And maybe that time is used for a little something extra. It's the perfect time to conjure up ideas for his passion project that is strictly intellectual property at this point. A fan of reality dating shows like Flavor of Love, Lawson believes his winning personality and communications degree are the requisite traits he needs to find television stardom.
"I've got a great personality. I've got a great heart," Lawson said. "I'm a communications major so I feel like I'm ready to be on TV. I want my own show just like Travis Kelce. A little dating show. Eventually I want to get married, grow old, things like that. I feel like I would be a good host. I'm a character. I'm very funny. I think that would be great."
The reviews from Lawson's peers are in, and they agree.
"Shaq's a character," Dolphins defensive end Emmanuel Ogbah said. "That same laugh y'all see on social media, he does that all the time. We hear that 24/7. So it's a good thing it's actually a mix, because it's not all business all the time. You've got to have some fun with it, too. It's a game we all grew up playing and he just brings that energy every time he's out there with us."
"Shaq is a huge energy producer for us, whether it's pregame, in the locker room, at halftime on the field like you said with these pictures of him laughing and stuff," Dolphins tight end Durham Smythe said. "I think this staff has done a great job of bringing in the right people that mesh well together, personalities that mesh well and kind of feed off of each other."
Even his teammates in Buffalo can confirm the personality void left by Lawson taking his talents to South Beach.
"We don't hear as much trash talk on the field," Bills cornerback Tre'Davious White said in September. "We're gonna miss him."
Tre White quote LINK - https://13wham.com/buffalo-plus/bills-latest-news/tre-white-on-the-biggest-difference-in-the-locker-room-without-shaq-lawson
There's an upshot to Lawson's departure for the Bills – less scarcity of bubblegum.
"I know one thing, we got a lot of gum left," White joked. "Shaq Lawson used to chew all the bubble gum so we got a lot of gum in the locker room now that he's gone."
When asked about his gum bandit days in Buffalo, Lawson confirmed through the trademarked giggle.
"They used to bring out those big boxes in Buffalo," Lawson said through a laugh and a smile. "I used to have about 20 pieces of gum in my pocket going out to practice every day."
Nothing made him feel more like a kid in a candy story – or maybe a child in a gumball factory – then meeting his namesake. You see, Lawson nearly quit football in high school to pursuit his first love on the hardwood. After all, he was trying to follow in the footsteps of the four-time NBA champion, star of the silver screen and fellow child-like personality in a grown man's body, Shaquille O'Neal.
"I modeled my game after him because my Dad was a big Shaquille O'Neal fan," Lawson said. "That's how I got my name. I had a chance to talk to Shaq, told him about that, and we ended up connecting with each other and having a great talk, but I was nervous as hell to meet him."
Fortunately, for Dolphins fans, Lawson chose the gridiron and followed the path that led him here. The path that produced the jovial, easy-going, says-hi-to-everybody-he-sees, fun-loving sack artist who is already beloved by the fan base. The fan favorite who just can't stop laughing in life, on the football field, and when he reflects upon his journey.
"This league can stress you out because you have too much on your plate," Lawson said. "All the adversity I've faced, having an opportunity to wake up every morning to do what I love, I've got to smile and always laugh. I've gotta be the guy to bring joy."

### Raw data
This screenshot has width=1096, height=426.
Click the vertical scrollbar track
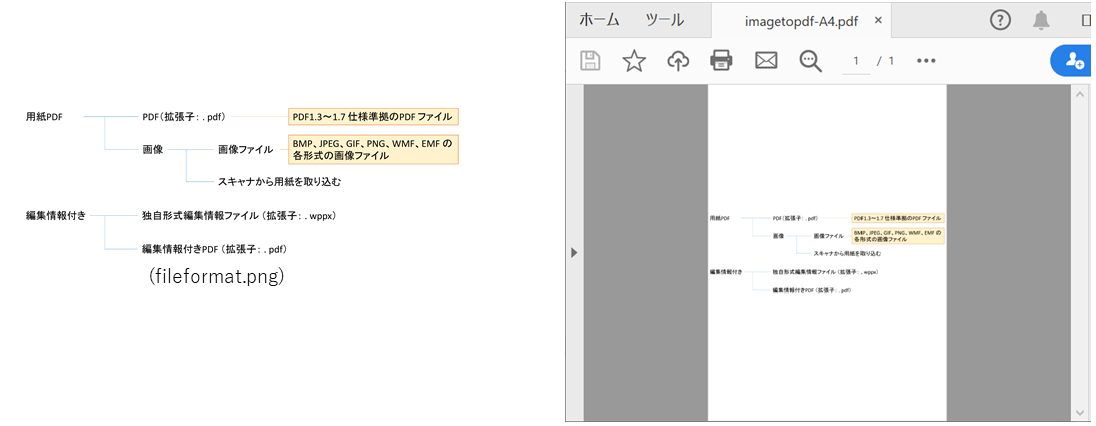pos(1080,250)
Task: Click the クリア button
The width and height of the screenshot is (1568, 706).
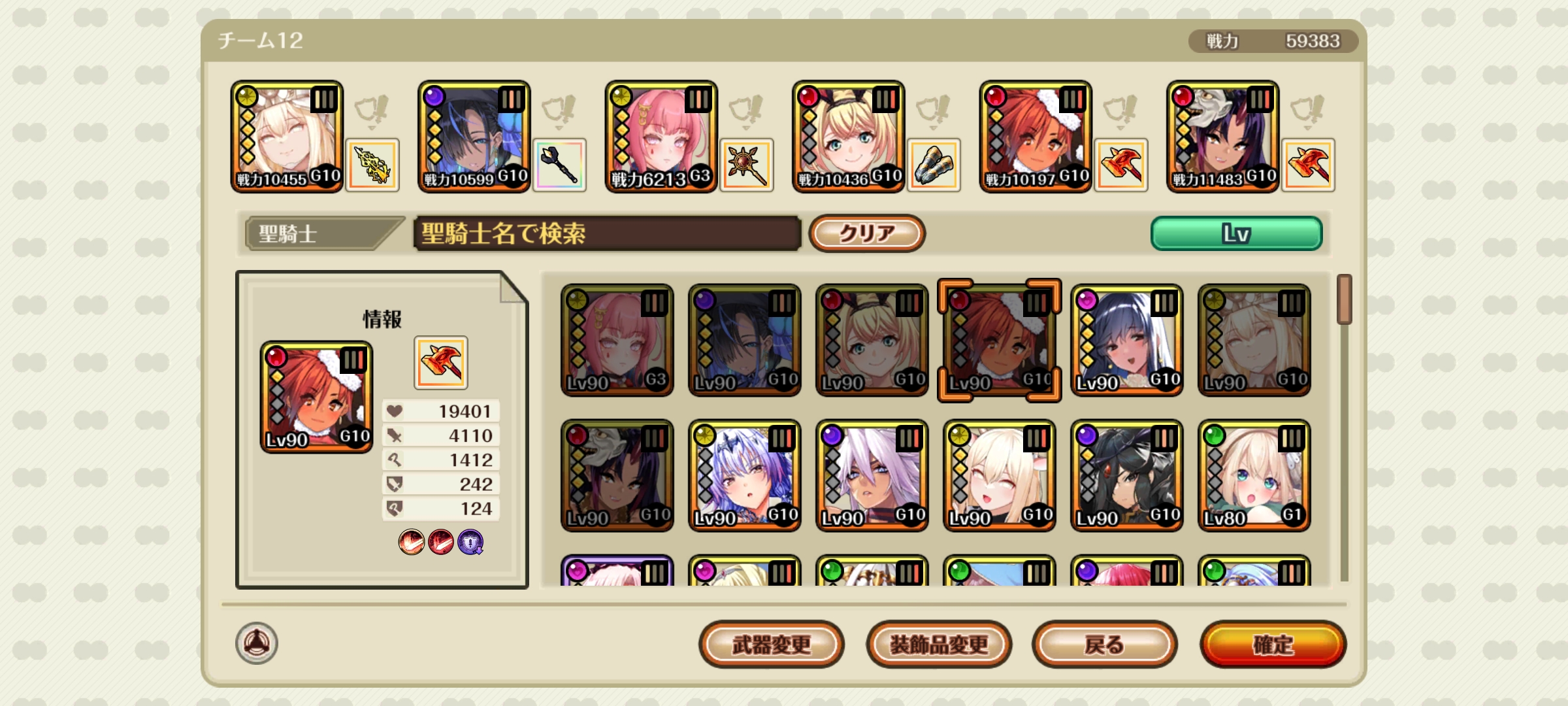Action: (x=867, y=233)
--
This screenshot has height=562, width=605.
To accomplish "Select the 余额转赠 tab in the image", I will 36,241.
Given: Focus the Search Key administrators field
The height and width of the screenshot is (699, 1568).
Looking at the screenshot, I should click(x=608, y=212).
...
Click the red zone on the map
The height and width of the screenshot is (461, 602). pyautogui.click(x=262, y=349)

### Task brief
Rewrite the paragraph of the Shaq Lawson passage that begins "Fortunately, for Dolphins fans" in a shorter form, keeping its main facts. The data has no connection to the passage about Shaq Lawson.

### Completed task
Lawson chose football, a path that brought him to the Dolphins. He is a jovial, easy-going, fun-loving sack artist who greets everyone and is already a fan favorite. He laughs constantly, in life, on the field, and when reflecting on his journey.